Rasa ingin tahu, penasaran, dan keberanian yang dilengkapi keisengan ini
menjadi modal utama Feynman saat bekerja sama dengan para ahli fisika top kala
itu. Suatu kali Niels Bohr berkunjung dan mengajaknya diskusi tentang cara
membuat bom yang lebih efisien. Ide-ide Bohr yang waktu itu didewakan dibahas
semua. Dick dengan santai mengutarakan pendapatnya. Jika ada gagasan yang
menurutnya jelek, dia langsung mengungkapkannya tanpa takut dan segan.
Karena keterusterangannya inilah Dick selalu jadi orang pertama yang diajak
untuk diskusi oleh Bohr. Semua orang yang lain selalu menjawab: Ya, ya, Dr.
Bohr. Semua begitu kecuali Dick. Ia berani menjawab: Tidak, itu tak akan jalan,
tidak efisien… Niels Bohr sangat terkesan dengan keberaniannya ini.

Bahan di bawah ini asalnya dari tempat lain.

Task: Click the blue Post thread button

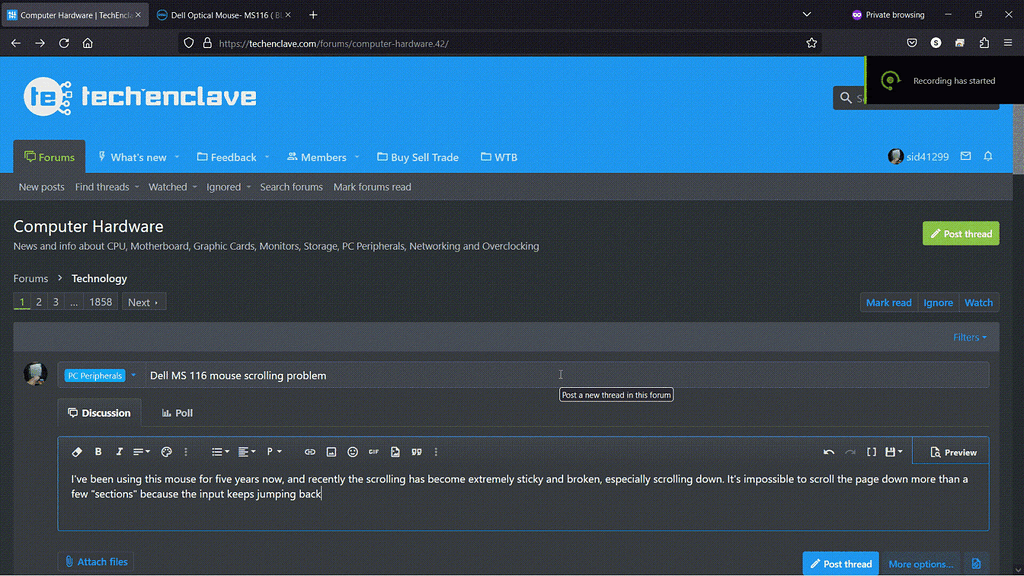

Di Los Alamos, semua berkas penting tentang perkembangan pembuatan
bom selalu disimpan dengan rapi dalam lemari brankas yang dikunci dan
digembok. Dick selalu merasa kunci itu masih kurang aman. Ia lalu
membuktikannya dengan cara membongkar satu per satu semua brankas di sana.
Semua laporan yang ia butuhkan diambilnya sendiri dari brankas yang dikunci.
Sesudah selesai, ia kembalikan laporan itu ke yang punya. Sudah pasti orangnya
langsung bingung karena tidak pernah meminjamkan berkas itu ke siapa pun.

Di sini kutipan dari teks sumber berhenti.